Paradójicamente unas semanas después de que se celebrara dicho día por primera vez en 1911, se produce el incendio en la fábrica de camisas Triangle en Nueva Cork, donde mueren 146 mujeres, la mayoría inmigrantes italianas y judías. Dicho incendio fue provocado por las deplorables condiciones laborales impuestas por los dueños de la textil.
Este accidente siniestro dio lugar a la creación del Sindicato de Mujeres Trabajadoras.

En 1917 como protesta frente a los mas de dos millones de soldados rusos muertos en la Primer Guerra Mundial, las mujeres rusas escogieron el ultimo domingo de Febrero para manifestarse en demanda de ‘Pan y Paz”; salieron a la calle y una vez que sus protestas llegaron a la sede del Gobierno desde allí surgió la orden de reprimir, los soldados que empuñan las armas no tienen frente a soldados enemigos sino a sus propias madres, hermanas, novias y hasta hijas.
El 8 de Marzo, los soldados giran sus fusiles y con ellos la historia. El pueblo ruso se arma y da comienzo la revolución que terminaría con la abdicación del Zar.

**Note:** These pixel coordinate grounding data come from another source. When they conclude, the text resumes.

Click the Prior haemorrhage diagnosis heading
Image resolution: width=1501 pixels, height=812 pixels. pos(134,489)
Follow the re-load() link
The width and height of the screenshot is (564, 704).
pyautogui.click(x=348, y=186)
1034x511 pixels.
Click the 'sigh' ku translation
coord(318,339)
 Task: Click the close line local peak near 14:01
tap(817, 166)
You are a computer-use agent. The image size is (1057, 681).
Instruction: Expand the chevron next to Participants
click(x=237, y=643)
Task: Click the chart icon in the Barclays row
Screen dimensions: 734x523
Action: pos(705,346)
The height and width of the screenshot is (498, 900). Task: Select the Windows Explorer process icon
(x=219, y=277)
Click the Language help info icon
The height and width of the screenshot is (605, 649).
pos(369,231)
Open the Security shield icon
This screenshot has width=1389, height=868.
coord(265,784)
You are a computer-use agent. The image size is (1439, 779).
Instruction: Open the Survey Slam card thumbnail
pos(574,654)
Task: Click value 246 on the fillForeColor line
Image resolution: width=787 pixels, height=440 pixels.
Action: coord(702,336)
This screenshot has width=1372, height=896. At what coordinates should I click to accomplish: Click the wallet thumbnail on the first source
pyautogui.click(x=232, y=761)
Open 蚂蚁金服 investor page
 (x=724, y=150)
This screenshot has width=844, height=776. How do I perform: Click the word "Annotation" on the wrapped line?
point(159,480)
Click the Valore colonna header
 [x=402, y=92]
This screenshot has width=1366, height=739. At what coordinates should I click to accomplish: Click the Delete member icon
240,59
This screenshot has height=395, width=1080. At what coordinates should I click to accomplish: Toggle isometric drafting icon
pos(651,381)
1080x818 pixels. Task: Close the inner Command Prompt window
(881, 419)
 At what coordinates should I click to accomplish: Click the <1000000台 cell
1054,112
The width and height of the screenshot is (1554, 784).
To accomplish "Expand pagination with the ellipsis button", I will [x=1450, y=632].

Varios han sido los hitos históricos en la lucha por los derechos de la mujer a lo largo de los años, ser consideradas personas, el derecho al sufragio, y a la propiedad, etc.
Muchos son aun los derechos que se nos niegan, a diario, a pesar de las declaraciones rimbombantes de organismos internacionales que hasta designan secretarias enteras a nuestro servicio pero que poco efecto tienen en la vida cotidiana de miles de millones de mujeres que pelean y mueren en el intento por erradicar la mutilación genital en África, por acceder a un hogar digno y en paz en las zonas de conflicto, porque se les respete su derecho mas básico – el de la vida- en las comunidades aborígenes en Canadá, por acceder al mismo salario de los hombres cuando con la misma capacitación realizan la misma tarea. O simplemente a no vivir en medio del miedo que genera la violencia de género solo por ser mujeres en cualquier rincón del planeta.

En esta semana, luego del 8 de Marzo, como trabajadora comunitaria, como inmigrante, como comunicadora social, y simplemente como mujer, conmemoro no solo la lucha pasada que me permite hoy gozar de mis derechos, sino la presente que cobra vidas al mismo momento que mis dedos plasman palabras en la pantalla. Conmemoro no celebro. La celebración vendrá cuando no nos quede un solo derecho por el que pelear, ni una sola mujer muerta en dicha lucha que llorar.

*Periodista y trabajadora social, uruguaya, radicada en Toronto.